Action item:
Transcribe, word for word, every line from the one containing "Instruction: Click the" through the final line of the records, and omit the pictures.

Given information START

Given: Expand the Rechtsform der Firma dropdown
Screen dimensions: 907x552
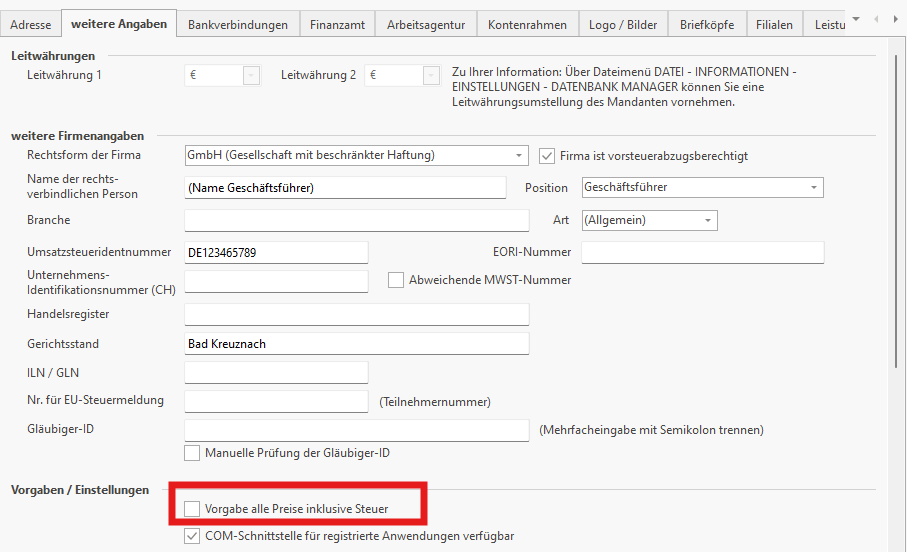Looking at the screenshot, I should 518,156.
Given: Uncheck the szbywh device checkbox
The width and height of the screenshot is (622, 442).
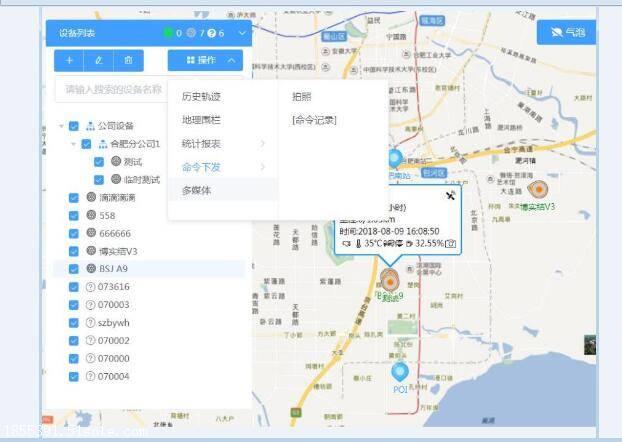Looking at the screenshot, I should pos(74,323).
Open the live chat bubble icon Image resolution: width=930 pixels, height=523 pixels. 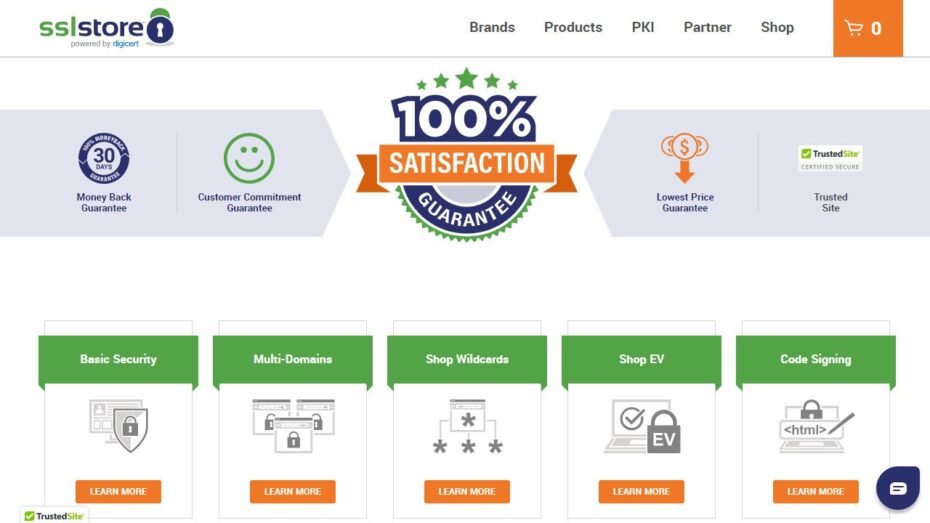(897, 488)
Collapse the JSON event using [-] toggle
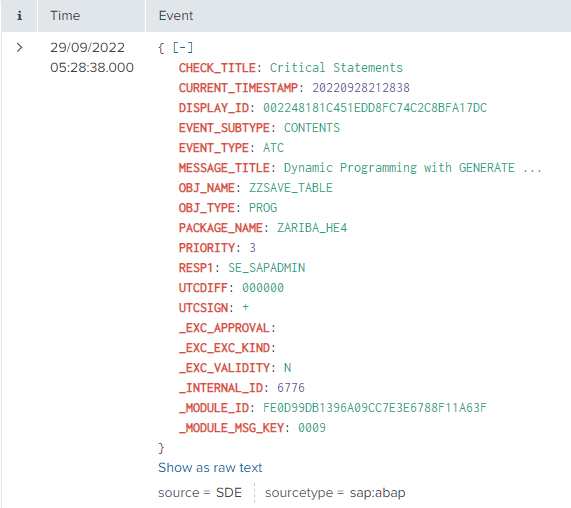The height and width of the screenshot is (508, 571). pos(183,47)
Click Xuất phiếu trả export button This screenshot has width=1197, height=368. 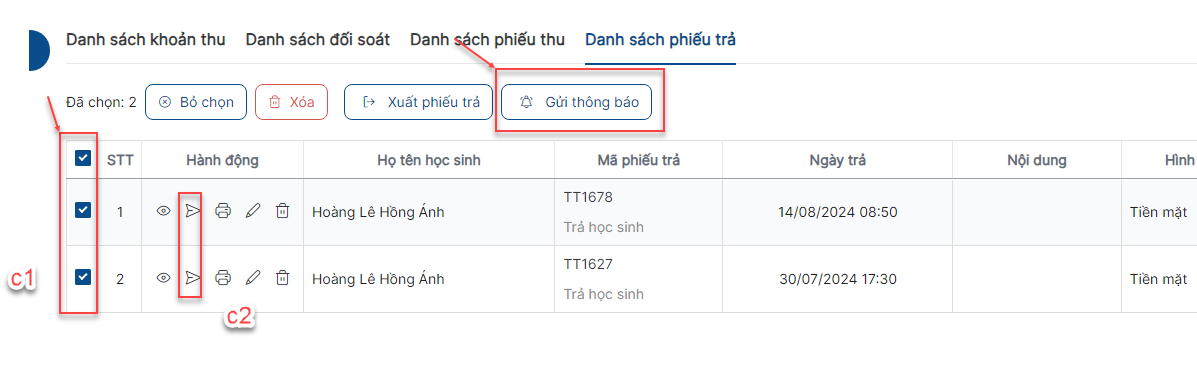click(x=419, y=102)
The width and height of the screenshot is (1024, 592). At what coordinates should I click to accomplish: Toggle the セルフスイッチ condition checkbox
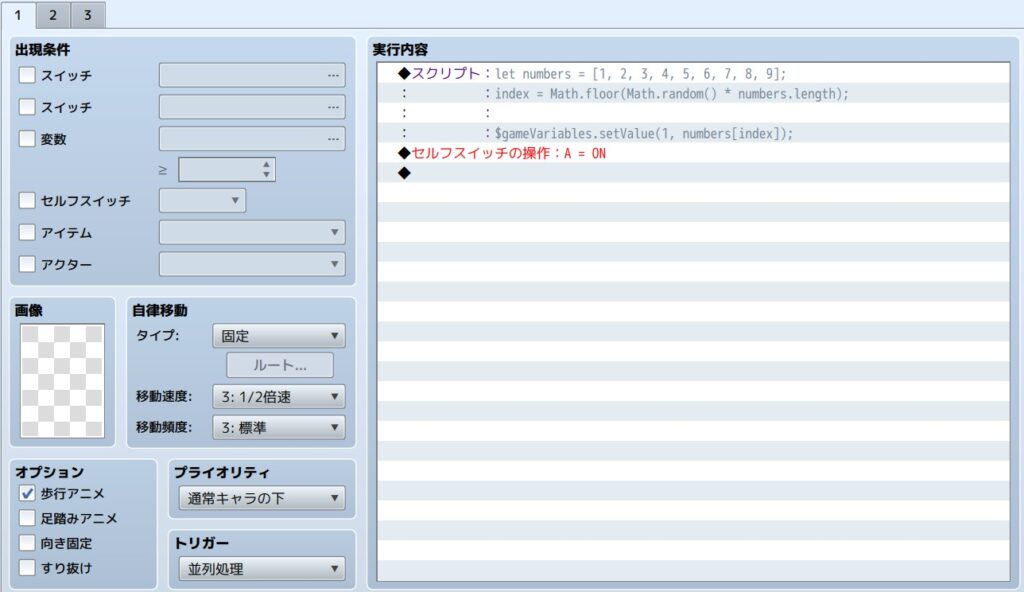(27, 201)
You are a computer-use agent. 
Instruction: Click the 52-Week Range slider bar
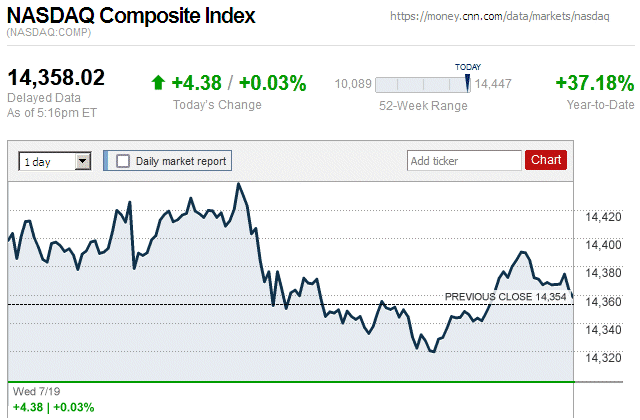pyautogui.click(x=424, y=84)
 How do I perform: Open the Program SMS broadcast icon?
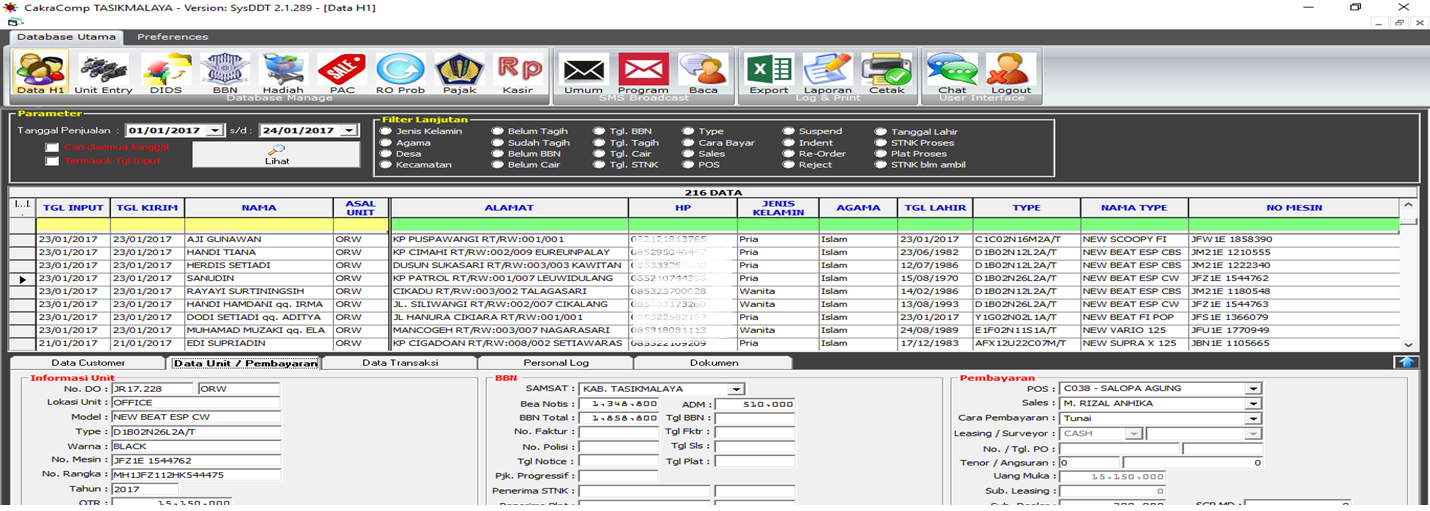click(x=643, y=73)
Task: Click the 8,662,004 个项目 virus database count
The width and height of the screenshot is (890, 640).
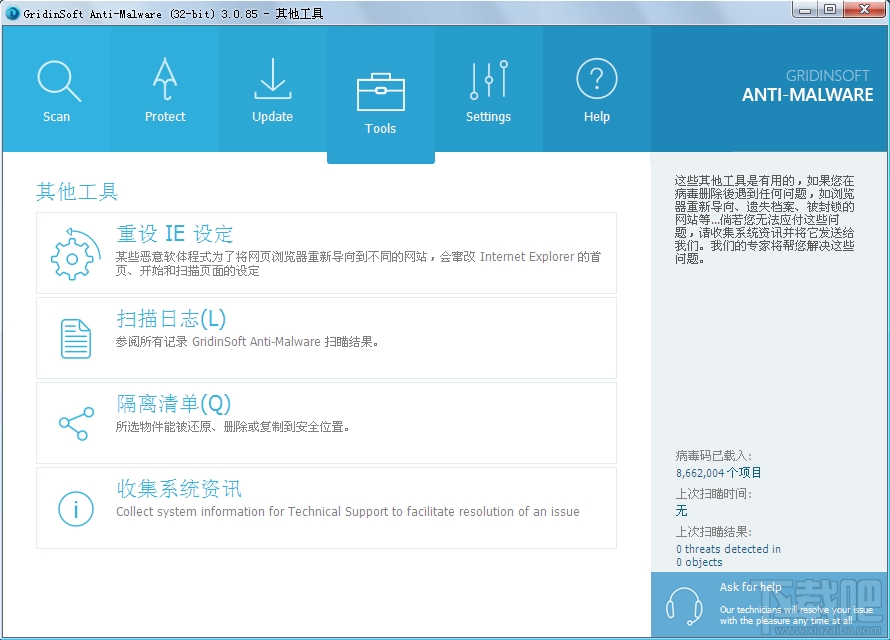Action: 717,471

Given information END

Result:
Instruction: Click the 52-Week Range slider bar
pyautogui.click(x=424, y=84)
 How do I perform: Open the Program SMS broadcast icon?
click(x=643, y=73)
Task: Click the 8,662,004 个项目 virus database count
The width and height of the screenshot is (890, 640).
Action: 717,471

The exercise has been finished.